In the elevators and the stairwells, at desks and in conference rooms, by the coffee machine and in the library, everyone at Udacity is talking about machine learning. Why? Because we’re launching a brand-new Machine Learning Engineer Nanodegree program, and everyone is very excited!

Machine learning is a truly unique field, in that it can seem both very complicated, and very simple. For example, compare the following two descriptions:

“Machine learning is a subfield of computer science that evolved from the study of pattern recognition and computational learning theory in artificial intelligence. Machine learning explores the study and construction of algorithms that can learn from and make predictions on data.”


“Machine learning is the science of getting computers to act without being explicitly programmed.”

The first is from Wikipedia, the second is from a Stanford course description. Somewhat different flavor, no? So how can Machine Learning be both so complicated and so simple? The answer lies in its omnipresence. Machine Learning is literally everywhere.

But what IS Machine Learning?

Where did it come from, what does it mean, and why is it important?

At its core, machine learning is about making sense of large quantities of data. And note: by ‘large’, we mean LARGE—literally millions of just about everything you can count, quantify, and analyze: millions of patients, millions of students, millions of trades, millions of tweets. The sheer volume of data the modern world now produces is what makes machine learning both necessary, and possible.

Of course fields like statistics and algorithms have long aimed to summarize data for making decisions and predictions, and many of the formulas and techniques used in machine learning were developed by mathematicians centuries ago. What is new is the quantity. Increases in computational power allow us to perform analyses in hours that would have taken centuries by hand.

The result: a billion times more data than we’ve ever had before, and a billion times more power to make sense of it. How is this all made possible? Machine learning! Literally, a machine “learning” concepts from data. It learns like we do every day: it looks at experiences and observations and discerns useful information. But while we can do that based on a couple dozen experiences, machine learning can do it based on millions of experiences, all rigorously and numerically defined.

So what do machine learning engineers actually do?

Simple! Machine learning engineers build programs that dynamically perform the analyses that data scientists used to perform manually. And why is this important? Think for a moment of all the fields where data is very important. Healthcare, education, astronomy, finance, robotics, and more.
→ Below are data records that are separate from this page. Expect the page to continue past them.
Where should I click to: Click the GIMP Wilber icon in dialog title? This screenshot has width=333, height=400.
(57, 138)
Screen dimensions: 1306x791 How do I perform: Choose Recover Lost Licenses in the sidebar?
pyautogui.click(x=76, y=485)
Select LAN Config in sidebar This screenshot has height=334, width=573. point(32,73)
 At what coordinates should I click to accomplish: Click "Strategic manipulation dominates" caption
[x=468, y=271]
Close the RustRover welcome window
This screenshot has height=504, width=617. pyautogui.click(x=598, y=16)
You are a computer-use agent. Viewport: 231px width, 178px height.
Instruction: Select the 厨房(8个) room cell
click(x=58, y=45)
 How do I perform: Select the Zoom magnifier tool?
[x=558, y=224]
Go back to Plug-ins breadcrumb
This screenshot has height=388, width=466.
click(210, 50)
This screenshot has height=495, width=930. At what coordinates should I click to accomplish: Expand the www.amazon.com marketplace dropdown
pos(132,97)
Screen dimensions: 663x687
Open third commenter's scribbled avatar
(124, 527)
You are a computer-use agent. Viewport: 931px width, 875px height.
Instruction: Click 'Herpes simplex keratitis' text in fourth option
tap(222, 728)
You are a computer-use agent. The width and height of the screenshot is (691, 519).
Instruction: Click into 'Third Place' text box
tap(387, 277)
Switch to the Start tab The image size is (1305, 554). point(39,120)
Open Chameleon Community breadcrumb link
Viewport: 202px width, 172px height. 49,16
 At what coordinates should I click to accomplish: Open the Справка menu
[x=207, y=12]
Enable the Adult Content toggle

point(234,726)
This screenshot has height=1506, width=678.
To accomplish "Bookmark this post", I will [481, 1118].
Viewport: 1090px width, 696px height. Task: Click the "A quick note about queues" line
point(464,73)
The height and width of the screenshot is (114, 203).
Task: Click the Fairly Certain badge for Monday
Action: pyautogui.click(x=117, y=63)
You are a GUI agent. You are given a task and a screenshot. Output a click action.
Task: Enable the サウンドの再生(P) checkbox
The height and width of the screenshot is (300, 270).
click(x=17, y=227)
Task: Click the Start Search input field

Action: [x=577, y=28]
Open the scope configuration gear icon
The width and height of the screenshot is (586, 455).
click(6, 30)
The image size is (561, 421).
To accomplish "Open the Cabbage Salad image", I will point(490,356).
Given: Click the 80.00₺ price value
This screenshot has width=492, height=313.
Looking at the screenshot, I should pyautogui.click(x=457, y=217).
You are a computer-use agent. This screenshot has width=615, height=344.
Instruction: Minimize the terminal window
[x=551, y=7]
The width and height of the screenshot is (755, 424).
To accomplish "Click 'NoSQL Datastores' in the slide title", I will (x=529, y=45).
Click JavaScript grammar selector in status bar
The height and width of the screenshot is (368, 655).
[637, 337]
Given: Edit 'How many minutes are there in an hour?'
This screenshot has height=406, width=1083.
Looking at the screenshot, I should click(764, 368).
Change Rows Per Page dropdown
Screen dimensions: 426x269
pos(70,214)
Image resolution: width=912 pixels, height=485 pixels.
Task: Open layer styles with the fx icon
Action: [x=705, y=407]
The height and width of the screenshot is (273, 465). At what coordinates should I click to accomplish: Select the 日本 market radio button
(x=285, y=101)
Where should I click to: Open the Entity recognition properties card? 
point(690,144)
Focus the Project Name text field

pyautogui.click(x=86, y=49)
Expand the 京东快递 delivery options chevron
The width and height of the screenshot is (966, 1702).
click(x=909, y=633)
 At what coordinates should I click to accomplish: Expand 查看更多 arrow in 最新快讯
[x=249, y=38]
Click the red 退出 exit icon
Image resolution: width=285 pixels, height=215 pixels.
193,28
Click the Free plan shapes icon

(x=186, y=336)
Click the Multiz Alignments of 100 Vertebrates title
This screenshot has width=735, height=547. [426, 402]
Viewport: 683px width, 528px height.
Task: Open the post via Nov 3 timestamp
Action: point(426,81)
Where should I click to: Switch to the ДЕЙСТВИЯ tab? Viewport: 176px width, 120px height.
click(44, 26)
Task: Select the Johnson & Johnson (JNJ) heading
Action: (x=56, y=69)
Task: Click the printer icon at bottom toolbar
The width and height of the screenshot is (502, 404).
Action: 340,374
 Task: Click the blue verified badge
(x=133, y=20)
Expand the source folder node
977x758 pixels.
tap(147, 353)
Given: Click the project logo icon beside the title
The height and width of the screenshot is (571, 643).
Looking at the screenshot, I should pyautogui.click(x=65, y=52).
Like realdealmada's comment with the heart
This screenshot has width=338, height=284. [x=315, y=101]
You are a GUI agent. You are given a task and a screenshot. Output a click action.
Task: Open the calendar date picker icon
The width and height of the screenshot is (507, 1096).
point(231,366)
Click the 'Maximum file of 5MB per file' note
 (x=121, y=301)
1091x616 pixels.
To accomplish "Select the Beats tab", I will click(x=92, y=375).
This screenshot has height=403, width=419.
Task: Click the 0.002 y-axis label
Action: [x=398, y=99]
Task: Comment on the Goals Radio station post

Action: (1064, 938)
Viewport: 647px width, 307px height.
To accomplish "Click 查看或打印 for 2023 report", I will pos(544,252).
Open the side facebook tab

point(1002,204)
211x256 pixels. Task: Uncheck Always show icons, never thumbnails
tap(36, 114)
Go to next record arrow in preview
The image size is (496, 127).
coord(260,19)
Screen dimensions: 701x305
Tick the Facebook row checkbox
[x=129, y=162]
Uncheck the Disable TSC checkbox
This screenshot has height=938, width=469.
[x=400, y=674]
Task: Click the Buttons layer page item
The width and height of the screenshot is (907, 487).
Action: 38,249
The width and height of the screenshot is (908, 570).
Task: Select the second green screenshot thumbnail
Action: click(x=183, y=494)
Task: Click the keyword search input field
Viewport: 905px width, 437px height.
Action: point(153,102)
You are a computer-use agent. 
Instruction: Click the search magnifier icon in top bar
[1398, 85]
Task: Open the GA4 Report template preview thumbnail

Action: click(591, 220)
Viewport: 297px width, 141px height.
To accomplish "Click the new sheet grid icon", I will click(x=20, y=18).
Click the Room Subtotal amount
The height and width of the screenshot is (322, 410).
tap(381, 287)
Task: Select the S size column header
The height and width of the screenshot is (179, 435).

Machine learning is already impacting them all, and in fact, there is virtually no field that machine learning won’t impact!

This is one of the key reasons why machine learning is so fascinating, because it’s everywhere. Often, it’s operating when we don’t even realize it. Ever used Google Translate? How about Siri? Your Facebook News Feed? All made possible through machine learning! If you know a bit about Udacity, you’ll know that our founder and CEO Sebastian Thrun himself has a long and remarkable history in the field, from founding a Master’s program at Carnegie-Mellon that evolved into a Machine Learning PhD program, to being director of the Artificial Intelligence Laboratory at Stanford University, to leading the development of the Google driverless car.

Google Translate may in fact be one of the most famous (and most utilized!) examples of machine learning in action, and Google’s description of how it works makes for a pretty classic illustration of the concepts at play:

Machine Translation is a great example of how cutting edge research and world class infrastructure come together at Google. We focus our research efforts towards developing statistical translation techniques that improve with more data and generalize well to new languages. Our large scale computing infrastructure allows us to rapidly experiment with new models trained on web-scale data to significantly improve translation quality.

The key sentence here is “techniques that improve with more data.” This is really the essence of machine learning.

In 2006, Tom Mitchell published The Discipline of Machine Learning. In it he posed the following question:

“How can we build computer systems that automatically improve with experience?”

Machine learning is the answer to this question, and it’s why we’re launching our new Machine Learning Engineer Nanodegree Program!